## [Short task]
Write out each line below word for word, leaving out the pictures.

(Saved data entries)
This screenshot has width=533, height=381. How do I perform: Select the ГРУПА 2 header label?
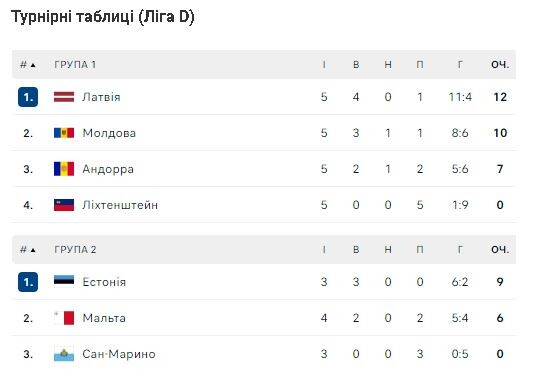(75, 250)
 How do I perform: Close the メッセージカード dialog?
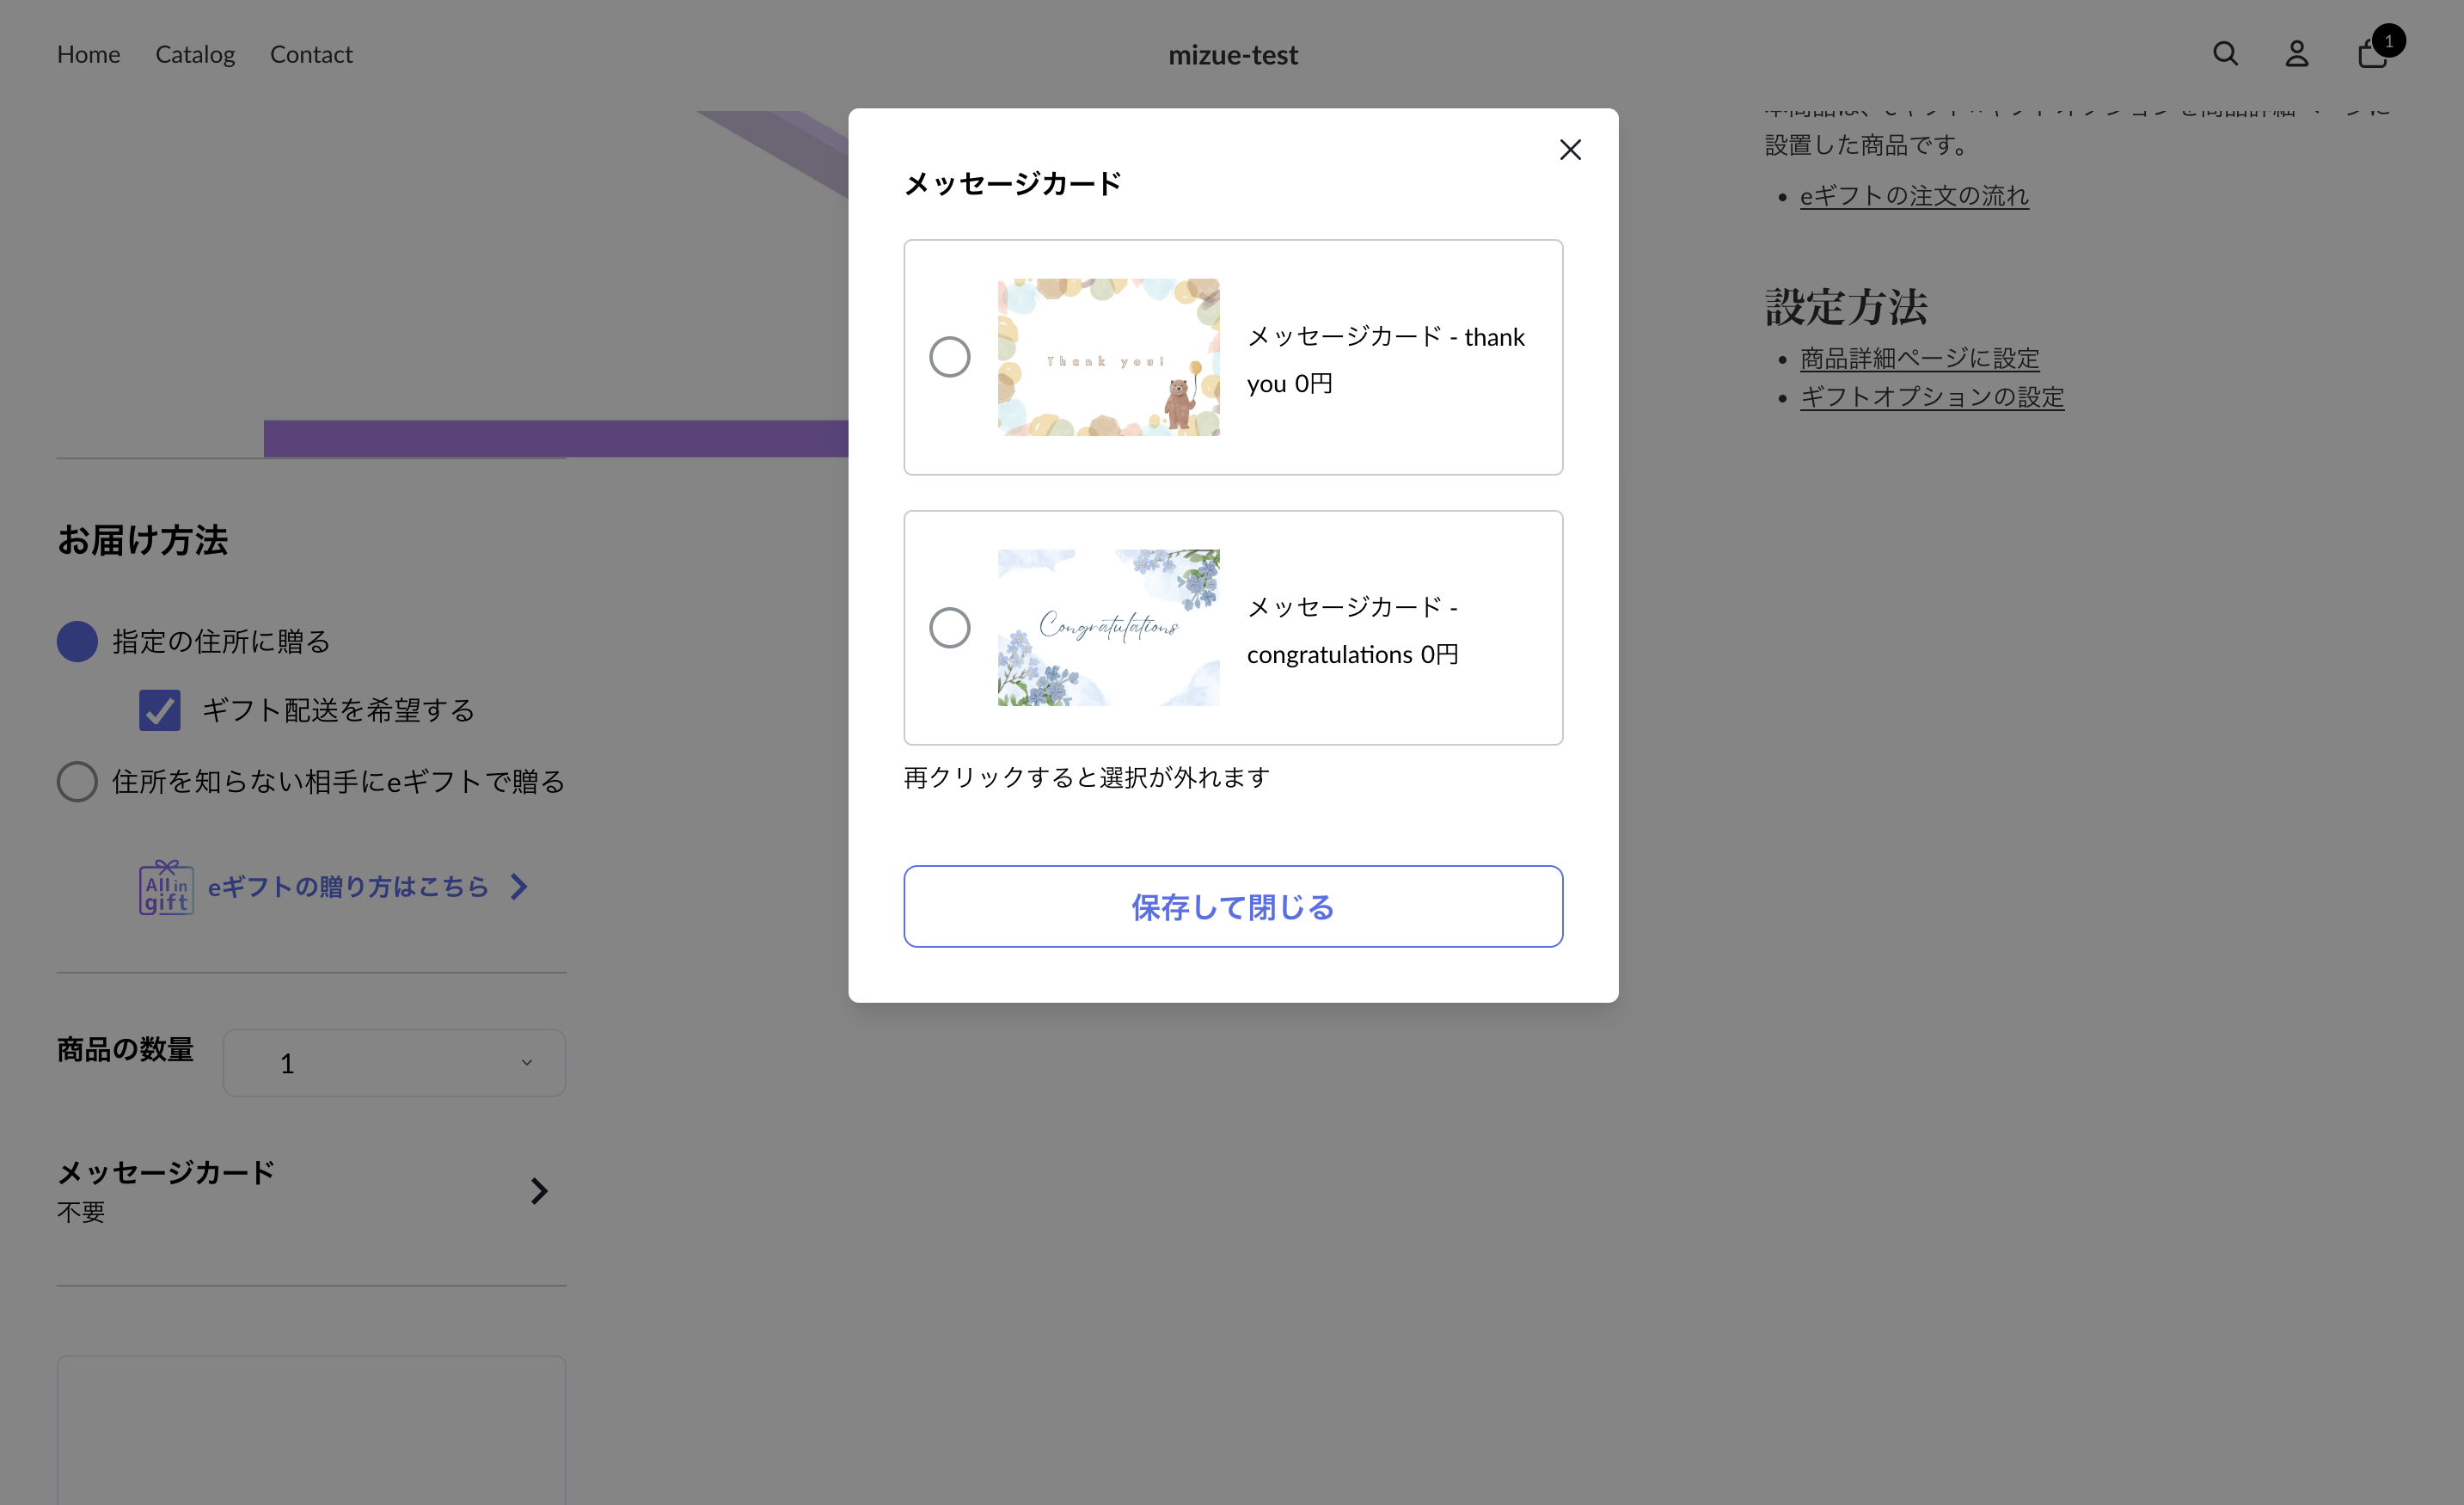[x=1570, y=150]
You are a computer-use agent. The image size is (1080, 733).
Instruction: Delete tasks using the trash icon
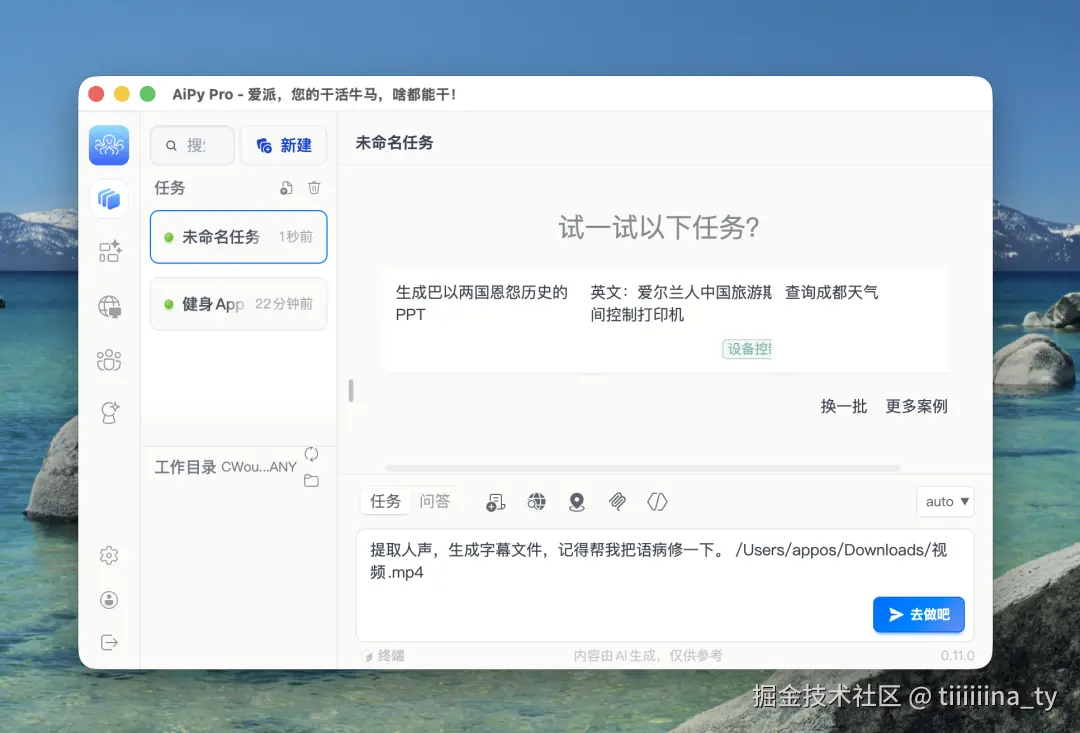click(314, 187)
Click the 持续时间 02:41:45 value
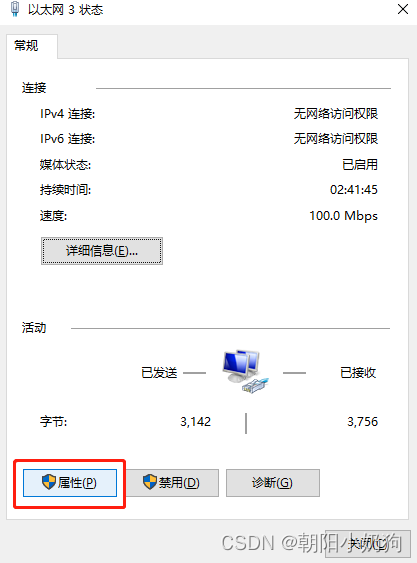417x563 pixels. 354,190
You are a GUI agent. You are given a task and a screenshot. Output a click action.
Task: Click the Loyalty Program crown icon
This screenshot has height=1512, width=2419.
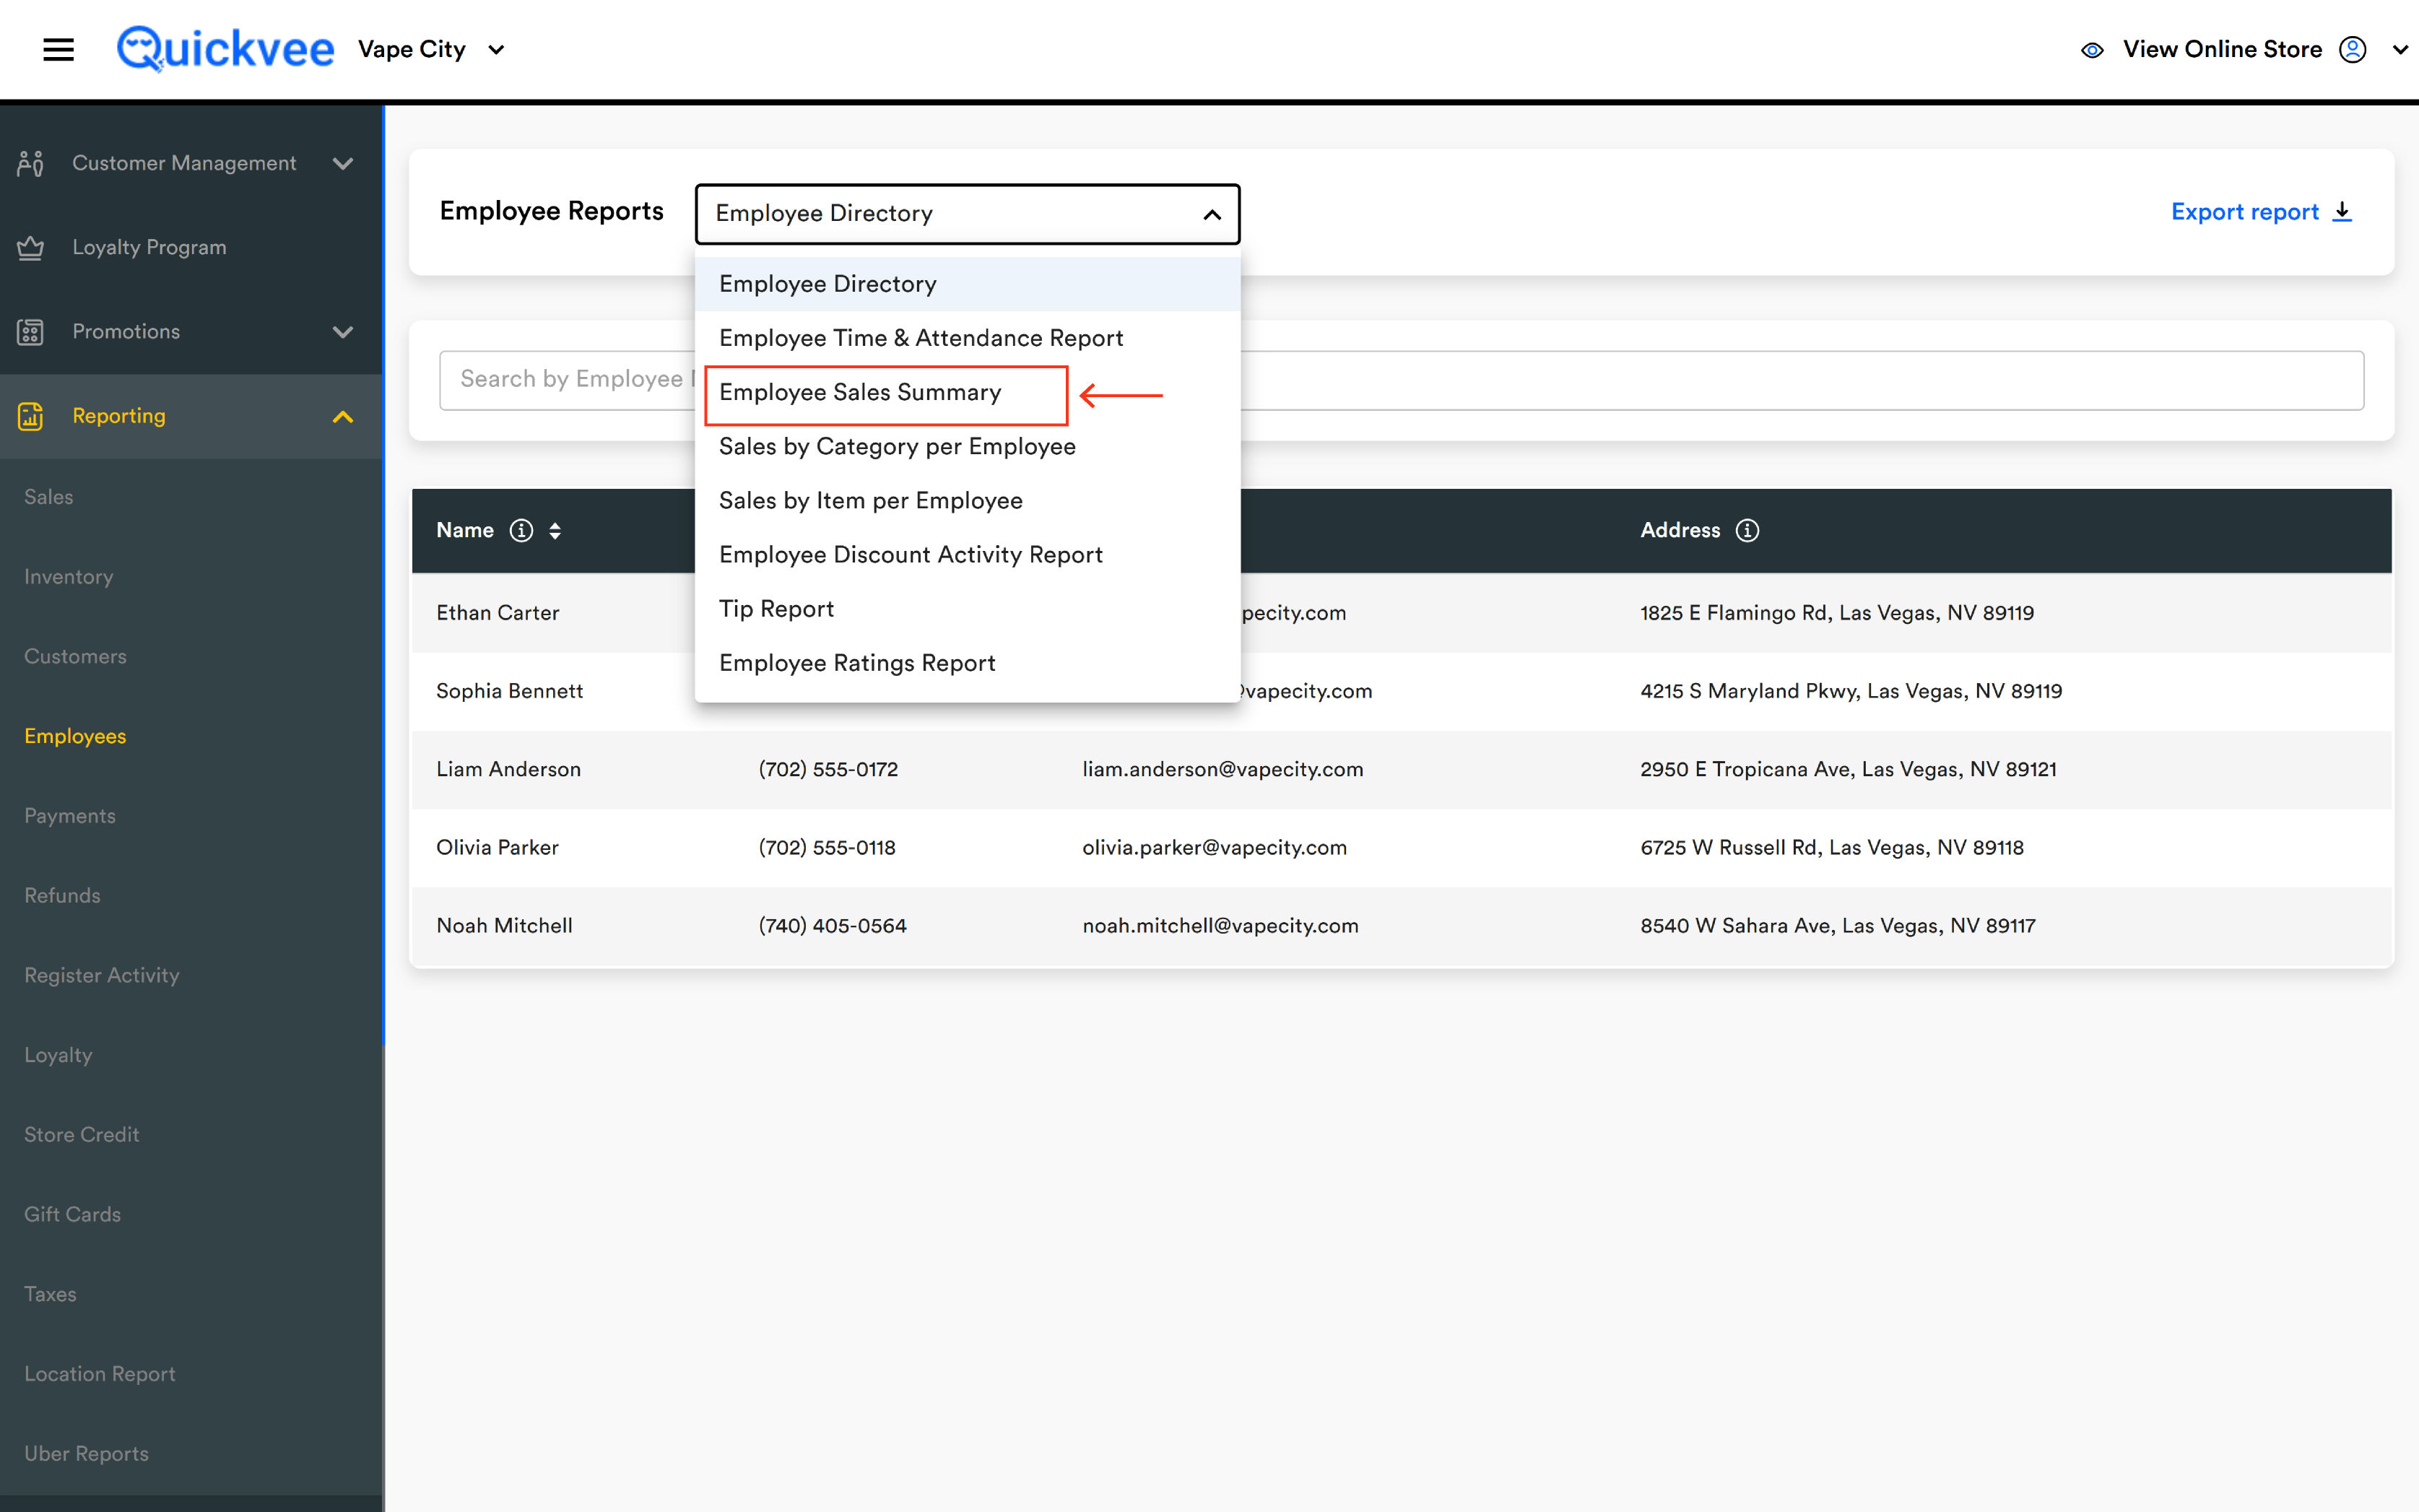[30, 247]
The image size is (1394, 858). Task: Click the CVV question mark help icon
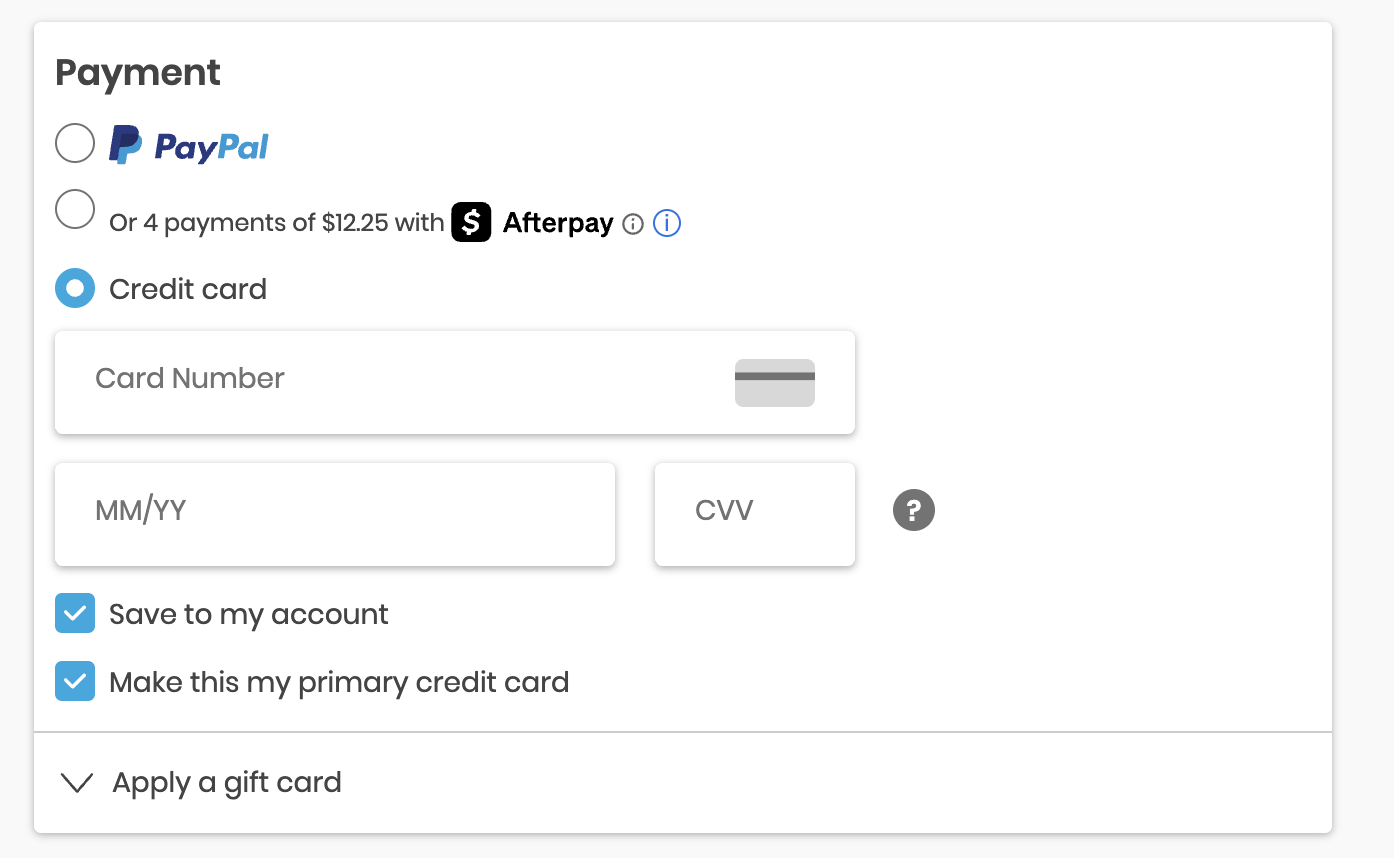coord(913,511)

## [Answer to this task]
This screenshot has width=533, height=381. How do I perform: Select the ГРУПА 2 header label?
(75, 250)
 How do I perform: Close the メッセージカード dialog?
[x=1570, y=150]
You are a computer-use agent. The image size is (1080, 733).
Instruction: Delete tasks using the trash icon
click(314, 187)
Click the 持续时间 02:41:45 value
417x563 pixels. 354,190
You are a GUI agent. You are given a task and a screenshot. Output a click action.
Task: Click the Loyalty Program crown icon
This screenshot has height=1512, width=2419.
[30, 247]
The image size is (1394, 858). Task: Click the CVV question mark help icon
coord(913,511)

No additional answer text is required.